Is Washington, D.C. the burger capital of the United States? Some have suggested it is, and I can certainly see why. Burgers of all flavors and pedigree can be found in all quarters of the city, ranging from nostalgic burger-n-shake joints to refined gourmet offerings. With all this competition, there's no excuse for a bad burger.

But who's making the best burger? That's what I'm seeking to find this month with Burger Madness, a March Madness-style bracket tournament.

On the basis of my own knowledge and research into what burgers people are talking about, I selected 12 restaurants for this competition. To put some parameters on it (I can only eat so many burgers), I decided to limit it to the city proper. So no Ray's Hell Burger (which I've heard is excellent). I also decided not to include the national mass-market chains (a.k.a. McDonald's and Burger King), since I doubt they would last long in the competition. I'm looking for burgers that excel in delivering flavor and fresh ingredients.
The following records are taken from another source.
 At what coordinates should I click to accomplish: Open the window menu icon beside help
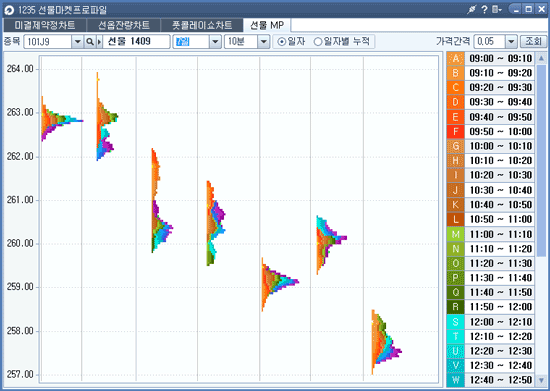[x=497, y=9]
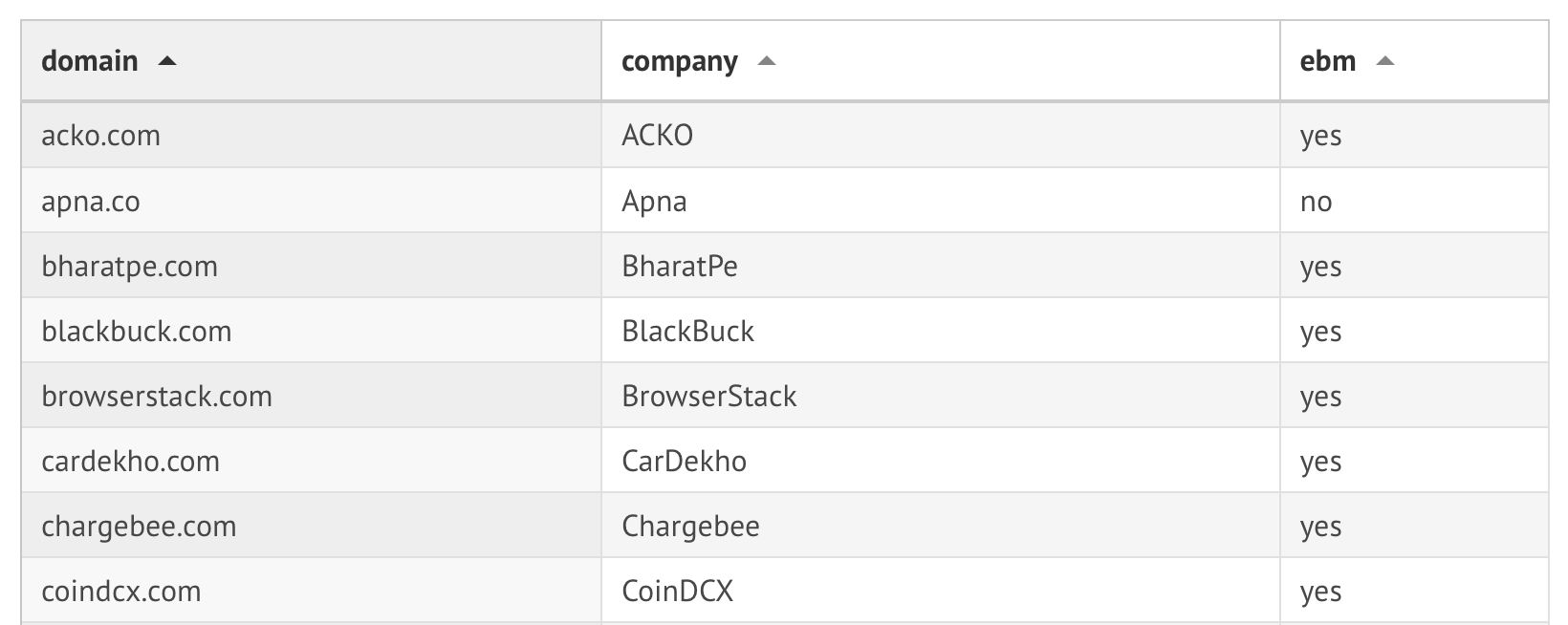Sort table by ebm header
Viewport: 1568px width, 625px height.
tap(1327, 61)
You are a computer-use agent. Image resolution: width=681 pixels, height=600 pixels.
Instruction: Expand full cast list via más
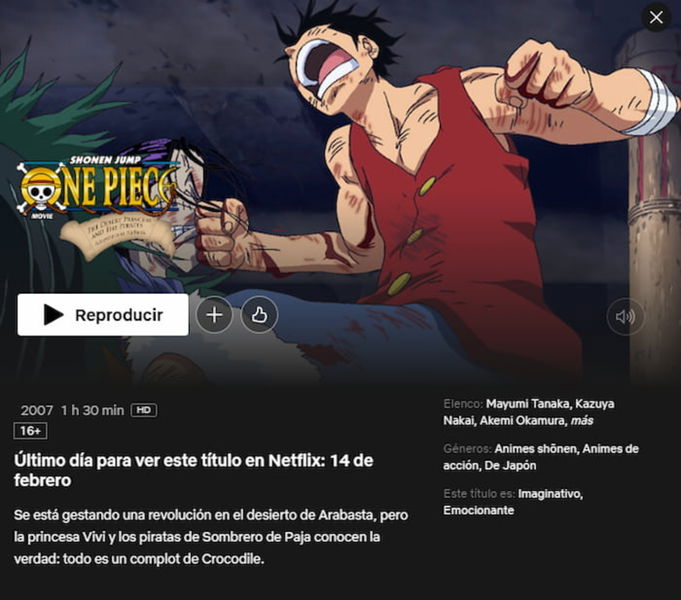(582, 421)
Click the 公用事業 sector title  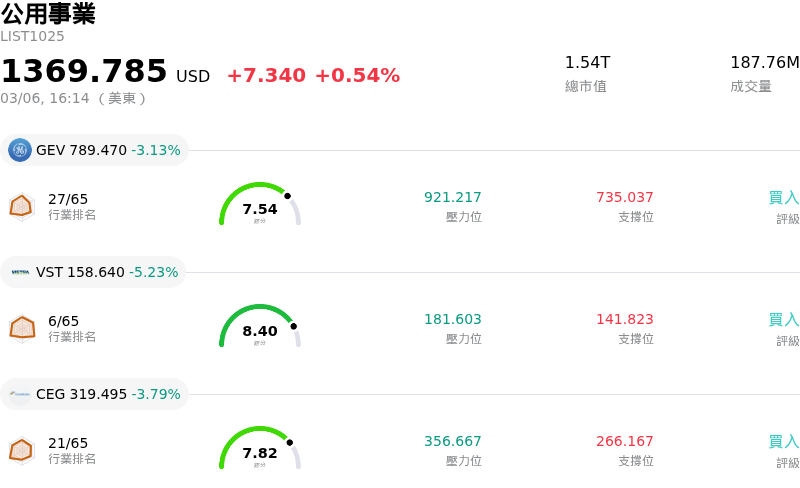[x=48, y=14]
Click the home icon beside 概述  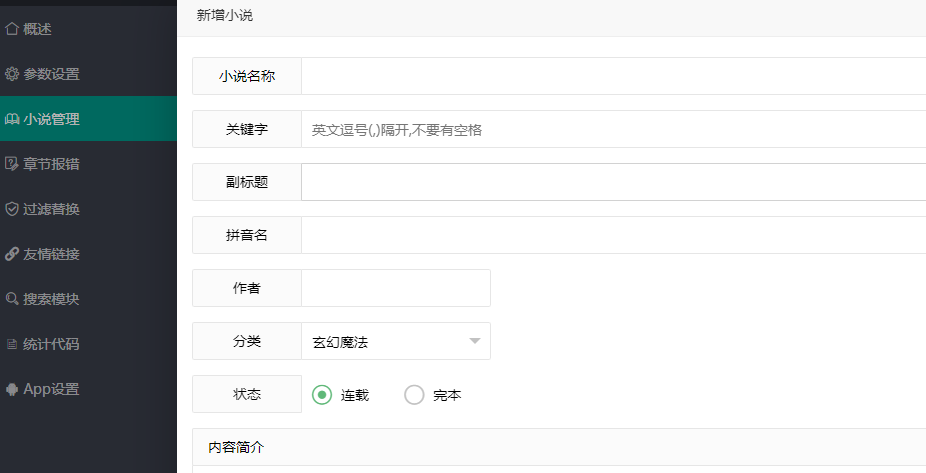pyautogui.click(x=12, y=29)
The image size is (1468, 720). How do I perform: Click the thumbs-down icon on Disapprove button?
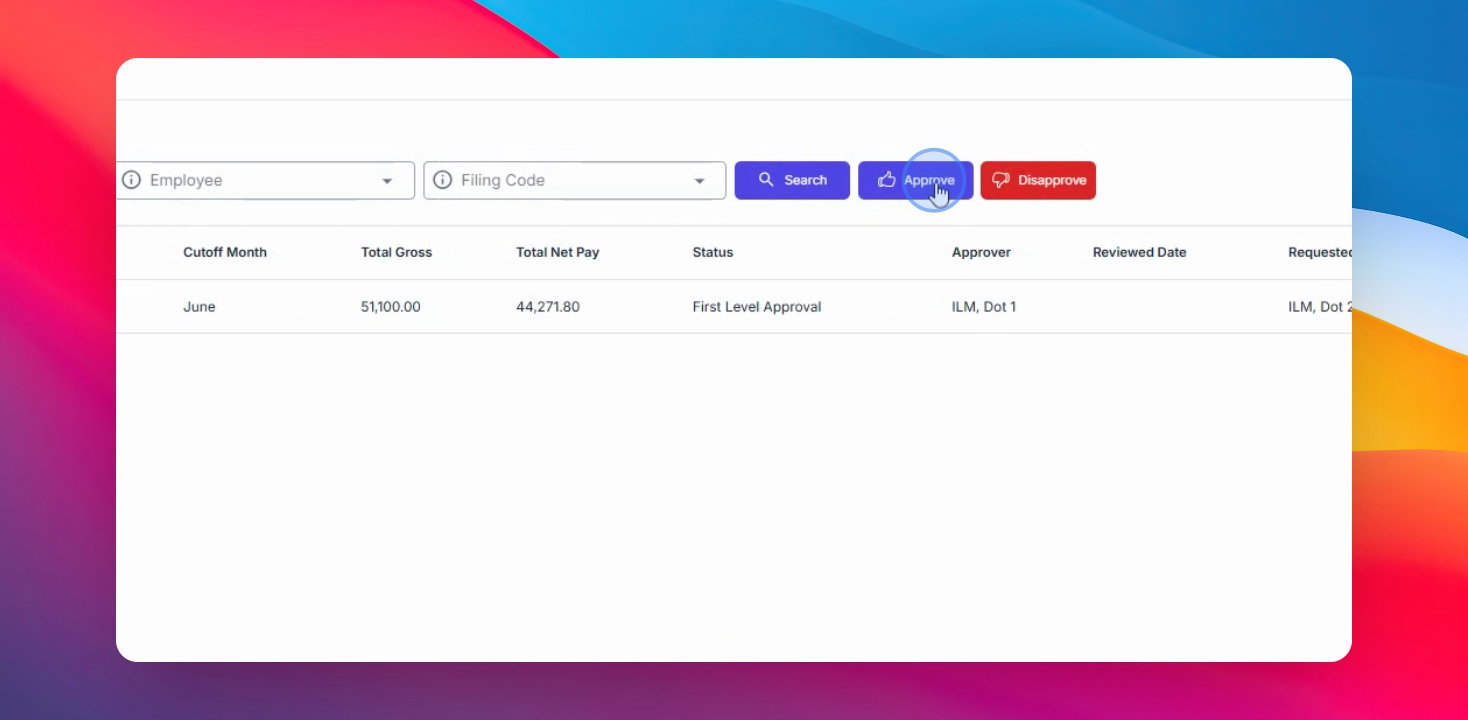(1001, 180)
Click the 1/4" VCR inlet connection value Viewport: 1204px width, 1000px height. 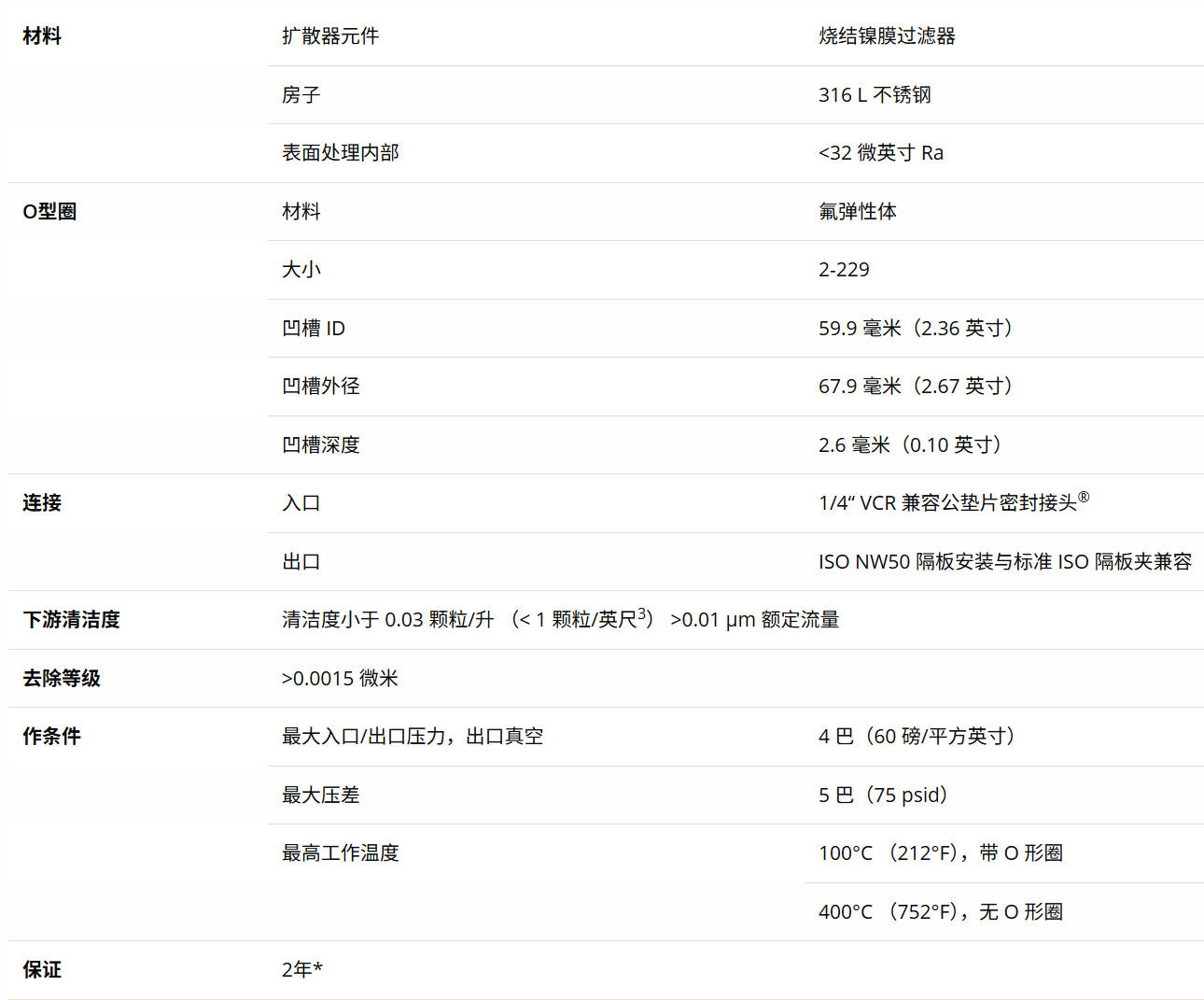[952, 503]
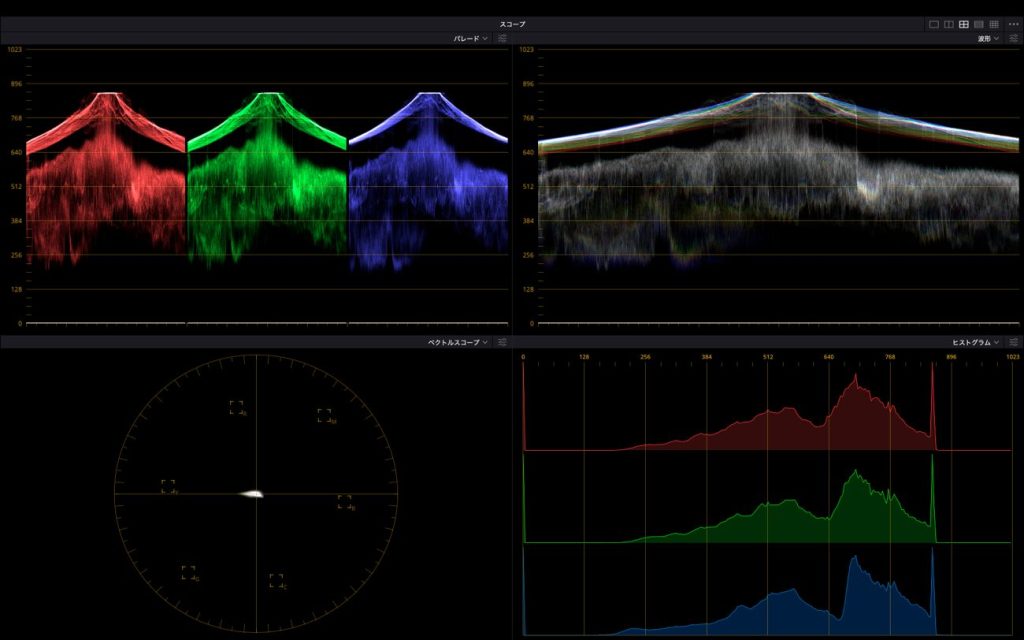Click the スコープ window title
The height and width of the screenshot is (640, 1024).
click(x=512, y=24)
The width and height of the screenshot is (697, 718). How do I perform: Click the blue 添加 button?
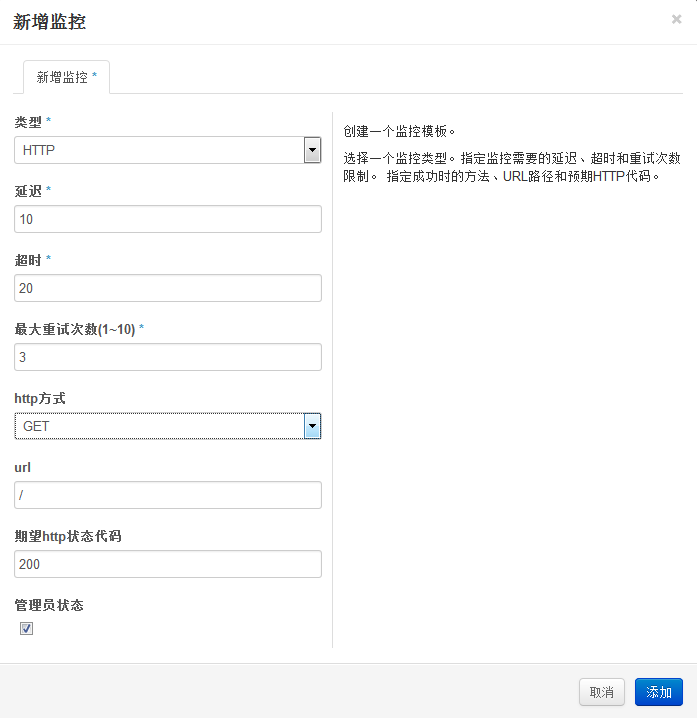pos(658,692)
At each restaurant, I ordered the standard burger with cheese. If a cheese option was provided, I generally chose cheddar (but not always). I wasn't so consistent about bacon, but generally if it was available I had that too. If a cooking option was provided, I asked the restaurant for its recommendation. As far as condiments go, I went with whatever was standard, adding sauce at the table only if it wasn't already on the burger.

In judging the burgers, I assessed attributes such as overall flavor and flavor of specific components, especially the patty (is it meaty? well-seasoned? not too salty? grill-flavored?), bacon and cheese. I examined how well the condiments worked to add flavors without overpowering the meat. I assessed the structure and flavor of the bun: does it hold the sandwich together effectively? I took note of anything that made a burger special. Accompaniments such a fries and shakes will not be considered in the judging.

I divided the restaurants, somewhat arbitrarily, into three divisions: upscale restaurants (i.e. fine dining establishments that generally serve many things other than burgers), casual restaurants (a mix of service styles but generally more than just a fast-food place) and chain restaurants (multi-location, fast service restaurants that specialize in burgers). I'm going to start this week with the casual division, proceed next week to upscale and then chain before the finals at the end of the month. Let's go!


  1. If I still fit into my pants at the end of this project, it'll be a miracle.

  2. Tell me about it. We won't be hungry for burgers for awhile.